“Easter” was Patti Smith’s third studio album. Released in March 1978 it is often seen as her “breakthrough” album, mainly due to the inclusion of the single “Because The Night” (a co-write with Bruce Springsteen) that had reached number 5 in the UK singles charts earlier in that same month.
The year before in early 1977, the Patti Smith Group had been touring their previous release “Radio Ethiopia” with The Bob Seger Band when, during a show in Florida, Patti had lost her balance, tripped over a monitor and fallen 15ft onto a concrete floor below. Her resulting injuries included broken bones, a cut to her head and damage to her vertebrae.
Smith interpreted the incident as God’s response to her constant challenges,
“I feel it was his way of saying, ‘You keep battering against my door and I’m gonna open that door and you’ll fall in” she told Melody Maker in 1978
Smith’s injuries confined her to bed, and then onto a course of physical therapy, reporting back to her therapists that she would be ready by Easter.
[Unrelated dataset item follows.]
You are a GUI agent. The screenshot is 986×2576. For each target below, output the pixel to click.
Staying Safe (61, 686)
Smith already knew that the next album would have to have a degree of commercial success to allow the band to proceed, and after choosing Bruce Springsteen’s engineer Jimmy Iovine to produce, Patti came round to the idea of rewriting the lyrics to one of Springsteen’s demo out-takes. The resulting track “Because the Night” became the single around which the album could be based, it gave the album a more accessible feel, and provided Smith with her first top twenty hit.
Despite there being no reference to chocolate eggs or bunnies, “Easter” is suitably peppered with religious references (and swearing), and the album artwork even also included a First Communion portrait of the 19th century French poets Frederic and Arthur Rimbaud. Smith’s notes for the song “Easter” invoke Catholic imagery of baptism, communion and the blood of Christ. A solitary hand-drawn cross is placed below the group member credits on the sleeve insert, and the last sentence of the liner notes is a quote from Second Epistle to Timothy 4:7 — “I have fought a good fight, I have finished my course …” reportedly, the last words of Paul the Apostle.
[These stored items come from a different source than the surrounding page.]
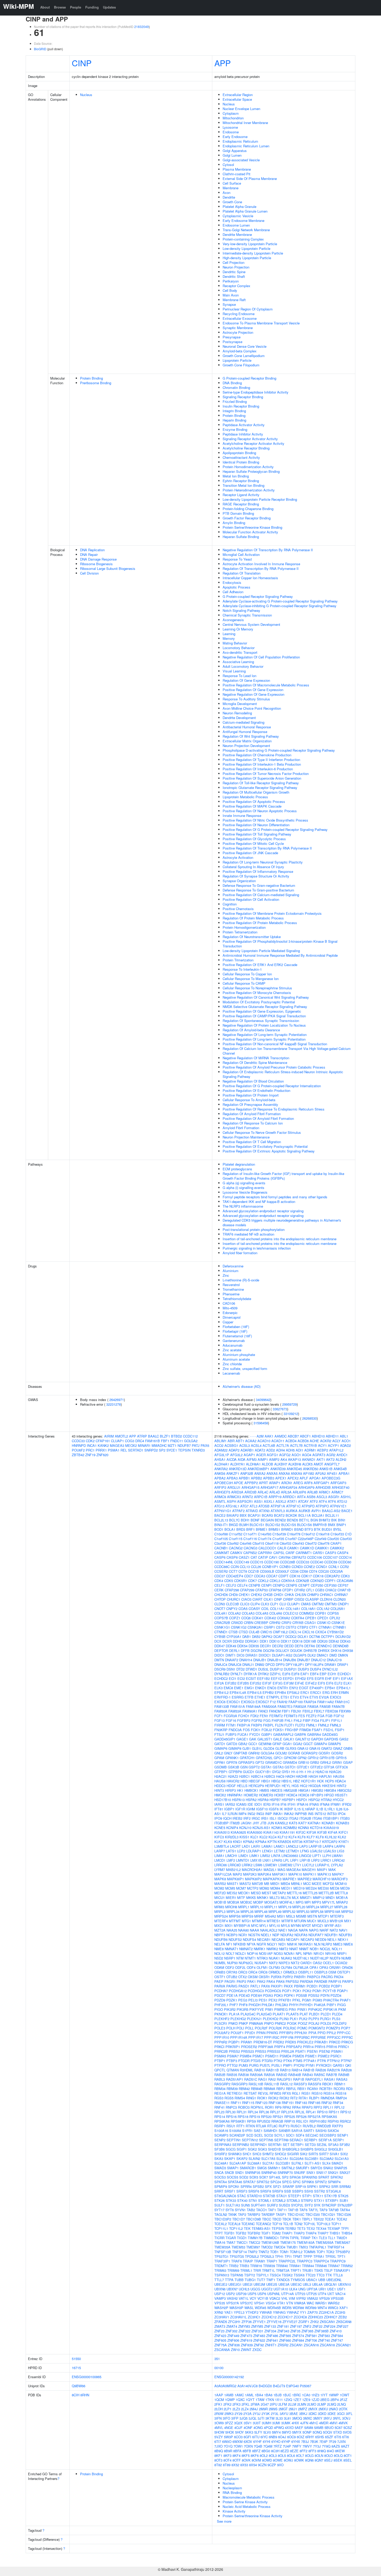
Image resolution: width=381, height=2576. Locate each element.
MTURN (300, 1920)
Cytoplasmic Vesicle (238, 215)
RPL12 (339, 2107)
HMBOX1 (251, 1790)
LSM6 (257, 1864)
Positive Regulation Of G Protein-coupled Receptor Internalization (272, 1085)
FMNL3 (335, 1725)
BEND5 (292, 1520)
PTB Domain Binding (238, 513)
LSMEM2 (285, 1864)
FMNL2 (323, 1725)
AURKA (292, 1510)
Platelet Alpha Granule (239, 206)
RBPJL (291, 2088)
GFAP (276, 1743)
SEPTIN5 (266, 2139)
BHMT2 (324, 1520)
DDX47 (219, 1645)
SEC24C (311, 2135)
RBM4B (257, 2088)
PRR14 (308, 2046)
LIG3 (340, 1850)
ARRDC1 (289, 1496)
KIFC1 (343, 1832)
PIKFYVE (256, 2009)
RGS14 (328, 2093)
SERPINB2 (240, 2144)
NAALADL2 (268, 1930)
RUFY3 (284, 2125)
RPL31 (242, 2111)
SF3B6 (219, 2149)
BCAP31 (254, 1515)
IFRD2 (346, 1804)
Still no mention of chocolate though.
The album was generally well received, Dave Marsh in Rolling Stone called it “transcendent and fulfilled, and its radiance must be honoured”, Lester Bangs, on the other hand, began his review of the album, “Dear Patti, start the revolution without me”…
But Easter really was a revolution of sorts, and “Because the Night” introduced Patti to a whole new audience, including teenage girls who now had another new role model. Commercial success, for once, never succeeded in diluting Patti, she was always the Godmother of Punk, but for some of us, her album Easter eased her into our lives and helped to connect the dots that ran from the Velvet Underground, and MC5, right through to The Stooges and Television.
Easter reached No. 16 on the UK album chart and received a silver disc for sales of 60,000
One of my favourite people of all time.